• PROBLEM REQUIREMENTS: Nothing but the line with "You are a computer-use agent. Viewport: 133px" and the lines after it, through the end of the records below, is to be repeated, exactly as it is.

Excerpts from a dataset

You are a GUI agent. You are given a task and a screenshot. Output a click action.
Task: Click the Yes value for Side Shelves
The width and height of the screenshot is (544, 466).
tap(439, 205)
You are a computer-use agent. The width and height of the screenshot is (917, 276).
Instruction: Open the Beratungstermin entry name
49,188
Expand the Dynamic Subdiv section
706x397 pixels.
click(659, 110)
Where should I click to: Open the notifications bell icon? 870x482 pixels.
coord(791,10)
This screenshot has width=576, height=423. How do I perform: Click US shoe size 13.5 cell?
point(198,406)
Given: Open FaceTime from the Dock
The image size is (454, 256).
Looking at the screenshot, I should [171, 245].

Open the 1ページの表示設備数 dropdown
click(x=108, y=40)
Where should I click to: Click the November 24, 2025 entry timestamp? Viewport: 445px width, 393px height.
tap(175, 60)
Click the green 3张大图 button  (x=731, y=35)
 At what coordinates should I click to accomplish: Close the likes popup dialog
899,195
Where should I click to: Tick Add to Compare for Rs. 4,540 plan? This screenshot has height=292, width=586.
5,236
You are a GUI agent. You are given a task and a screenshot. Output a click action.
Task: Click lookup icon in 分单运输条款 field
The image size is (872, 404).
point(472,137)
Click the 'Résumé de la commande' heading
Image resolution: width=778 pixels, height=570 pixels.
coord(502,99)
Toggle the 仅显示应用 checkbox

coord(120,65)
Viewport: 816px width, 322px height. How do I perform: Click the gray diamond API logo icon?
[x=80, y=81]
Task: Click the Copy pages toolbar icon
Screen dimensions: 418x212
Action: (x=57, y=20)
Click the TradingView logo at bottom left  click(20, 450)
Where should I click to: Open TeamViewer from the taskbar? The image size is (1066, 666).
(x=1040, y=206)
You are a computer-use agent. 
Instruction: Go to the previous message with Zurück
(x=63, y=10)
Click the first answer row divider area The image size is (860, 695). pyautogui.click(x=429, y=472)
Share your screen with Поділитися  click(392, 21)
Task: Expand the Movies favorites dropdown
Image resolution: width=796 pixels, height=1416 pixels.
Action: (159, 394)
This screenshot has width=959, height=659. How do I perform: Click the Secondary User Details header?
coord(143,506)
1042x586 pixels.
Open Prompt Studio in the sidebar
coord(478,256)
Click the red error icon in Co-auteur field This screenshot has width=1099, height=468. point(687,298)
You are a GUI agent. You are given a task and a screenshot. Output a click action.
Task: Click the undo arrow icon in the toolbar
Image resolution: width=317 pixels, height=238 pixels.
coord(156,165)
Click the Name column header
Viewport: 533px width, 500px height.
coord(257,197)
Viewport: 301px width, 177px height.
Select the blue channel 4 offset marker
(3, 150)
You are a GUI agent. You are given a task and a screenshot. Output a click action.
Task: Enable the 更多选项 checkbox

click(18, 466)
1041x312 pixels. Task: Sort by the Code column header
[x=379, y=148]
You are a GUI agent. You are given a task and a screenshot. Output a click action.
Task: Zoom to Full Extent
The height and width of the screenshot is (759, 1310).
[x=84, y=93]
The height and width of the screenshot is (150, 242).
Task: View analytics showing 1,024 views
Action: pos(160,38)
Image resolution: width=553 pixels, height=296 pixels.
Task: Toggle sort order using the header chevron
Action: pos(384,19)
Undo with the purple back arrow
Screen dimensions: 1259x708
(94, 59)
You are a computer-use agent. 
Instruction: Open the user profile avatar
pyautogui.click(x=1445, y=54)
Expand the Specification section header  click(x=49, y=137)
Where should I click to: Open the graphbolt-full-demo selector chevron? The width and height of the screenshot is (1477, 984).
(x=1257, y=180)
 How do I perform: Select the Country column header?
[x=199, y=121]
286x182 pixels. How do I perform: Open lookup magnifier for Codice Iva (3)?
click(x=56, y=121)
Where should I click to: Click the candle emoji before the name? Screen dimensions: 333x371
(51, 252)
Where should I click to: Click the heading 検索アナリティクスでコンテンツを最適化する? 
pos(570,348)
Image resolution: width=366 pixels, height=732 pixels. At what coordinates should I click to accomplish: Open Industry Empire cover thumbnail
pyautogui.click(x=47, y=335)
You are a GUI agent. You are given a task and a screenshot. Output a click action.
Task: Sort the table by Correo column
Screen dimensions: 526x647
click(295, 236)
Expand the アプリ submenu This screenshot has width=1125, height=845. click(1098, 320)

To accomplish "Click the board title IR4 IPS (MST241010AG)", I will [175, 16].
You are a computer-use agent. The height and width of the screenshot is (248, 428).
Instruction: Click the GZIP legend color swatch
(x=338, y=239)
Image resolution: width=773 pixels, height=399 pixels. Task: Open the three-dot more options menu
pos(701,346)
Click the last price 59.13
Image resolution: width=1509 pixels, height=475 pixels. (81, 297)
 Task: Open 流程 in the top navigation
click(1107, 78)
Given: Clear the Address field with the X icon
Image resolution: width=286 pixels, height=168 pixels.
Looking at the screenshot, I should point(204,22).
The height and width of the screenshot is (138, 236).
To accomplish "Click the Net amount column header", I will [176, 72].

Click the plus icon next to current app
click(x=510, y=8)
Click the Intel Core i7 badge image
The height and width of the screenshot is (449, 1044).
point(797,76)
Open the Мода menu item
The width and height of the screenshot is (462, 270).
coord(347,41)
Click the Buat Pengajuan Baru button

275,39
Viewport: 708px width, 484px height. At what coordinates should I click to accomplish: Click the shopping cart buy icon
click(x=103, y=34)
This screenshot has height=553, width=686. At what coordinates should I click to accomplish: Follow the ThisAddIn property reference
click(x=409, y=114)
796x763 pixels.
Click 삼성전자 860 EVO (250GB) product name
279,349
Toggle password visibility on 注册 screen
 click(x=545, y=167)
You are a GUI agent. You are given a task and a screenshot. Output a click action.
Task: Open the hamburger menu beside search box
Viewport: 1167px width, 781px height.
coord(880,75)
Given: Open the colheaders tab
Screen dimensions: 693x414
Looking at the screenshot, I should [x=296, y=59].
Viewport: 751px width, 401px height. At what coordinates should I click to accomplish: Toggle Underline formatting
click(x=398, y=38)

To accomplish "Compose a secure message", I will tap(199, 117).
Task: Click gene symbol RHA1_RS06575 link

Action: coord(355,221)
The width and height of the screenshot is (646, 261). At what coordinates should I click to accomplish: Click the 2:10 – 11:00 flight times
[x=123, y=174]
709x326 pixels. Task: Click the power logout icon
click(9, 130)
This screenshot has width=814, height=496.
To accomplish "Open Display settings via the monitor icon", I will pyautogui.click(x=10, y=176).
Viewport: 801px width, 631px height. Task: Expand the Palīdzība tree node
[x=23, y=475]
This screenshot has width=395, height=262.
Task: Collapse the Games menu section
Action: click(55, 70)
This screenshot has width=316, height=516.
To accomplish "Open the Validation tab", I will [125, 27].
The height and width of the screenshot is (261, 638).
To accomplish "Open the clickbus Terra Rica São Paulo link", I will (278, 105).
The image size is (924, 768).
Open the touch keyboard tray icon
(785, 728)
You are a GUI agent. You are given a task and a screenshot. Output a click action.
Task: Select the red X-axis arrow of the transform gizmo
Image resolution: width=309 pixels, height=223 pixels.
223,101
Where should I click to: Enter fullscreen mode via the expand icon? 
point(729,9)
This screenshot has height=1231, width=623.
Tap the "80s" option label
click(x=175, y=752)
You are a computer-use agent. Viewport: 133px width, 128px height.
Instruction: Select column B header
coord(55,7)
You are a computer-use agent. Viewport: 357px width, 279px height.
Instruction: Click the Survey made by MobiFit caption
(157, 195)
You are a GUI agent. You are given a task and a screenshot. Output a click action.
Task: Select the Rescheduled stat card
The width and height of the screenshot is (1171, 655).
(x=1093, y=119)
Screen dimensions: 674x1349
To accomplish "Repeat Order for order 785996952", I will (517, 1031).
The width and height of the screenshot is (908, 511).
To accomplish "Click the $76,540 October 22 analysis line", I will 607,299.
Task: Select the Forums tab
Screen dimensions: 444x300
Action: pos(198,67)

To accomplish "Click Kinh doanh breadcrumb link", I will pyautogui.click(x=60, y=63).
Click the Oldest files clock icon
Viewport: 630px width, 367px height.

• RESPONSE FOR THIS EXERCISE:
You are a computer-use agent. Viewport: 133px width, 128px height.
Instruction: Select column B header
coord(55,7)
You are a computer-use agent. Viewport: 357px width, 279px height.
Instruction: Click the Survey made by MobiFit caption
(157, 195)
You are a GUI agent. You are given a task and a screenshot. Output a click action.
Task: Select the Rescheduled stat card
The width and height of the screenshot is (1171, 655).
(x=1093, y=119)
Screen dimensions: 674x1349
To accomplish "Repeat Order for order 785996952", I will (517, 1031).
The width and height of the screenshot is (908, 511).
To accomplish "Click the $76,540 October 22 analysis line", I will 607,299.
Task: Select the Forums tab
Screen dimensions: 444x300
Action: pos(198,67)

To accomplish "Click Kinh doanh breadcrumb link", I will pyautogui.click(x=60, y=63).
Click the Oldest files clock icon
Viewport: 630px width, 367px height.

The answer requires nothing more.